2016 film by Igor Gotesman

Five is a 2016 French comedy film, written and directed by Igor Gotesman and starring Pierre Niney.

==Plot==
The film is about a group of five childhood friends who take up the opportunity to live together in an expensive Paris apartment. In order to fund the group's lifestyle, Pierre Niney's character, Samuel, becomes a drug dealer.

==Cast==
- Pierre Niney as Samuel
- François Civil as Timothée
- Igor Gotesman as Vadim
- Margot Bancilhon as Julia
- Idrissa Hanrot as Nestor
- Pascal Demolon as Barnabé
- Michèle Moretti as Madame Simone
- Bruno Lochet as Gérard
- Lucie Boujenah as Maïa
- Lise Lamétrie as Chantale
- Fanny Ardant as Herself
- Louise Coldefy as Emilie
- Ali Marhyar as Willy

==Reception==
The Hollywood Reporter compared the film's humour to that of recent American comedies, calling the film "a lively and often rather funny affair, dishing out oodles of sex, drugs and hip-hop, with plenty of below-the-belt humor a l’americaine.

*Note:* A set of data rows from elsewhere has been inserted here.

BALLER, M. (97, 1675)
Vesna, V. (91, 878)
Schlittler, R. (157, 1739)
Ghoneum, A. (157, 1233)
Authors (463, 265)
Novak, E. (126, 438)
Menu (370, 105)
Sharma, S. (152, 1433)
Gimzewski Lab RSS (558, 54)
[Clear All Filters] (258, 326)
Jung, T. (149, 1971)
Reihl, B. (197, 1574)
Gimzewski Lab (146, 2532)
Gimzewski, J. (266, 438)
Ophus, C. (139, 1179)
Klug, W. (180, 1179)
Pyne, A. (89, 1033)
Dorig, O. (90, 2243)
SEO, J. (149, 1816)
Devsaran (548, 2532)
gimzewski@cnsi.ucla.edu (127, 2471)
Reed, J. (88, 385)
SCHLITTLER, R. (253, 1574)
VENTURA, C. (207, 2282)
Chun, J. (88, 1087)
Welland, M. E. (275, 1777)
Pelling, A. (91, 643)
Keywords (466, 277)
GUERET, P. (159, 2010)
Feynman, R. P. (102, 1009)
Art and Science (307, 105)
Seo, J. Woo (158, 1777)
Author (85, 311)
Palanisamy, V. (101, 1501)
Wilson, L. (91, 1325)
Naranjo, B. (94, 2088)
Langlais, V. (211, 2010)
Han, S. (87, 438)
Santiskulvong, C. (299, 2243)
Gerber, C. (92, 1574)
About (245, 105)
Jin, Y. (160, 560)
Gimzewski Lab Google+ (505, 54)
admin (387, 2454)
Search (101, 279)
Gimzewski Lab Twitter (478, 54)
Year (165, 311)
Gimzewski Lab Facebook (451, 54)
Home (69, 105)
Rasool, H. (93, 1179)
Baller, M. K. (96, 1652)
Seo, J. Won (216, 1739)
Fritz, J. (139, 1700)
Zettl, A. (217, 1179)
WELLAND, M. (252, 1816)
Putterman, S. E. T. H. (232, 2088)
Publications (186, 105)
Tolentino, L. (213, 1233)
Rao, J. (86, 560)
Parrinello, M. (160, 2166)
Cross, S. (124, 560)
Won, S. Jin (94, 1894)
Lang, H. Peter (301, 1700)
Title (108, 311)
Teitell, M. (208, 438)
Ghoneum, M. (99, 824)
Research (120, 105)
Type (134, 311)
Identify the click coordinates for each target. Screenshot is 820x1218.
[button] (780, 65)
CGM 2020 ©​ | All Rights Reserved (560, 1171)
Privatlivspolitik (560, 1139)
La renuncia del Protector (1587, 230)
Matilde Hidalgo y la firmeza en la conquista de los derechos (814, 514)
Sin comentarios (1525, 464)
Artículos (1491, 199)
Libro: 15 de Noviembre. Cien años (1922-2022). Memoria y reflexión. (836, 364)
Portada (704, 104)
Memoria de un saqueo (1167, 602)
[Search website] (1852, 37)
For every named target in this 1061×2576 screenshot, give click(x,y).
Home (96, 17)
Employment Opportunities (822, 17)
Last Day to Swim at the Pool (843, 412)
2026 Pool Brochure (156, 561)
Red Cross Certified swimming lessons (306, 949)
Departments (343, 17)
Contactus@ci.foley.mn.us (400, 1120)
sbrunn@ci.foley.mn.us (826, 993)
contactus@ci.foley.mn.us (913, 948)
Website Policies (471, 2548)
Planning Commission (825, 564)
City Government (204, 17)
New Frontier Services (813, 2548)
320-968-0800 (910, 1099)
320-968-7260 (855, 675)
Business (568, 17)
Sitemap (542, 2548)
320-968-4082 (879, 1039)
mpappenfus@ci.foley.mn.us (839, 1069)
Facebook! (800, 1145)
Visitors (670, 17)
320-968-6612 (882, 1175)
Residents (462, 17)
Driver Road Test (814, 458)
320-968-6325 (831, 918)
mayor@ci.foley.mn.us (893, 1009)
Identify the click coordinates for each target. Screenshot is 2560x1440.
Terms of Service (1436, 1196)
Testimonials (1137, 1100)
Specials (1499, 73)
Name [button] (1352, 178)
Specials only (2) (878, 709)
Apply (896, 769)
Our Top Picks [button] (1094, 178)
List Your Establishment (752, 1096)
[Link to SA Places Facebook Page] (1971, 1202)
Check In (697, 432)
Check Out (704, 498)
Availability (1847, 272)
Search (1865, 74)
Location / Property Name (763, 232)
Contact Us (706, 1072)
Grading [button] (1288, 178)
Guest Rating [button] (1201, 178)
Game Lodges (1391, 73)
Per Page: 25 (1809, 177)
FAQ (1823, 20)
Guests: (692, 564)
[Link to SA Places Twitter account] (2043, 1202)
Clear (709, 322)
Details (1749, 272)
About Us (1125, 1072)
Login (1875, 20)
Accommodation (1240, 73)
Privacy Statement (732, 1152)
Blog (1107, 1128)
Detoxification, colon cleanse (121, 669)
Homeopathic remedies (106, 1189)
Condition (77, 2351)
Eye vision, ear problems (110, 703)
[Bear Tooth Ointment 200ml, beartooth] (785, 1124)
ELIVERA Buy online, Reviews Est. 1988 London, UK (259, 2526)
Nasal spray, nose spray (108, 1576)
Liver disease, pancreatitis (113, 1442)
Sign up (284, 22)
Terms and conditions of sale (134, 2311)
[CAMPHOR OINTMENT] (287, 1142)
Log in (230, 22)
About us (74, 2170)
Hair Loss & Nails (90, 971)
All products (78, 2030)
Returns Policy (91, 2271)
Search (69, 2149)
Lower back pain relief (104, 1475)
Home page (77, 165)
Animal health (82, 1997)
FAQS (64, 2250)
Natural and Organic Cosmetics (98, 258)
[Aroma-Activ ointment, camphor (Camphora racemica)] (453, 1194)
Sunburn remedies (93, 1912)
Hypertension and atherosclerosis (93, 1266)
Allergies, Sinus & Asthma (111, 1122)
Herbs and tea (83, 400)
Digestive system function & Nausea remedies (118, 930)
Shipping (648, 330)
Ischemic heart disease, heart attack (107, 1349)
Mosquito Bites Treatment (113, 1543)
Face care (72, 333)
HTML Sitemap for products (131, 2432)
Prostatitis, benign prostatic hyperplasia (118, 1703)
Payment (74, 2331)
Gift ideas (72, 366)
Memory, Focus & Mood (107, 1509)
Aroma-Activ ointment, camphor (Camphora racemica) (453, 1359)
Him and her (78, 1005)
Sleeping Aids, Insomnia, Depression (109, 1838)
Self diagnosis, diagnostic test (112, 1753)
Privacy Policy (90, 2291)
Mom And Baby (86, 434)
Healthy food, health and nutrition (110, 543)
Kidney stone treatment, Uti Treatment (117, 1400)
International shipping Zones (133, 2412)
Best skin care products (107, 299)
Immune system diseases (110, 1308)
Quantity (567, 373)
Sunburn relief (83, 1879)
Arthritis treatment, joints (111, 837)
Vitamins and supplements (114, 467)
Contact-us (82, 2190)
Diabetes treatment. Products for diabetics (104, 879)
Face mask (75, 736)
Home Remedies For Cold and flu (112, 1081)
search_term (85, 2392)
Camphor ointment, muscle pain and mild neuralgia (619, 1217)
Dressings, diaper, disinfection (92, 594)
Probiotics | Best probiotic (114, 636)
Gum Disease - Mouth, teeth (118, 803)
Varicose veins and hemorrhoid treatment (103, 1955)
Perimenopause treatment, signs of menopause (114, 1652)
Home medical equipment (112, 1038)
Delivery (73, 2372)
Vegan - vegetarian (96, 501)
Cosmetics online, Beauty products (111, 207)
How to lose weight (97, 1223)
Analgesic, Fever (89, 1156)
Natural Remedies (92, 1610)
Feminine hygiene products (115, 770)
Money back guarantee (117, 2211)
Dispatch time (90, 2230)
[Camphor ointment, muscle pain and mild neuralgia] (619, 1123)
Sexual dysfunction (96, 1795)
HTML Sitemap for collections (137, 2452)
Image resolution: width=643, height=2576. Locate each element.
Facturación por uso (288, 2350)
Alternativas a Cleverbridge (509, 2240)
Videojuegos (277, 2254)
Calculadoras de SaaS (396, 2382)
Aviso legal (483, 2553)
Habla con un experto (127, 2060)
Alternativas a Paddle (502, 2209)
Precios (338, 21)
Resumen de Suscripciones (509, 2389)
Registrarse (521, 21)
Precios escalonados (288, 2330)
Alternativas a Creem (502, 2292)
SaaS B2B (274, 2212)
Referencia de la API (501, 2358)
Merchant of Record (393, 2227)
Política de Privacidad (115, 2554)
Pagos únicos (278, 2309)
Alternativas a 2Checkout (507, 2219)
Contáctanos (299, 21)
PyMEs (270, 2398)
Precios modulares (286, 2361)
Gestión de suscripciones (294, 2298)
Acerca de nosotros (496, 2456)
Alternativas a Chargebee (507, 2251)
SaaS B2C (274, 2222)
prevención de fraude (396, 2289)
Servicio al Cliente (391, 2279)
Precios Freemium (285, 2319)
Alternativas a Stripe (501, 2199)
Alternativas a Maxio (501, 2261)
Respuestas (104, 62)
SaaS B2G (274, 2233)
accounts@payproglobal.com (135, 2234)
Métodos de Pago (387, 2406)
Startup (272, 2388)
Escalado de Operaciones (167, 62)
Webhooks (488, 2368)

Indeed, Five simply wouldn’t exist without The Hangover, Neighbors and Superbad," and adding, "Five never manages to convince in the plot department, though it moves so fast we barely have any time to think about it."

The film has received mixed reviews in the French-language press. L'Obs criticised the film's casting and its crass humour, while Les Inrocks criticised the film for its attitude towards the characters' lifestyle and for its consumerism. Télérama, by contrast, described the film as well written, singling out the performances of Pierre Niney and François Civil for particular praise; L'Express likewise praised these two actors, stating that Civil was the revelation of the film.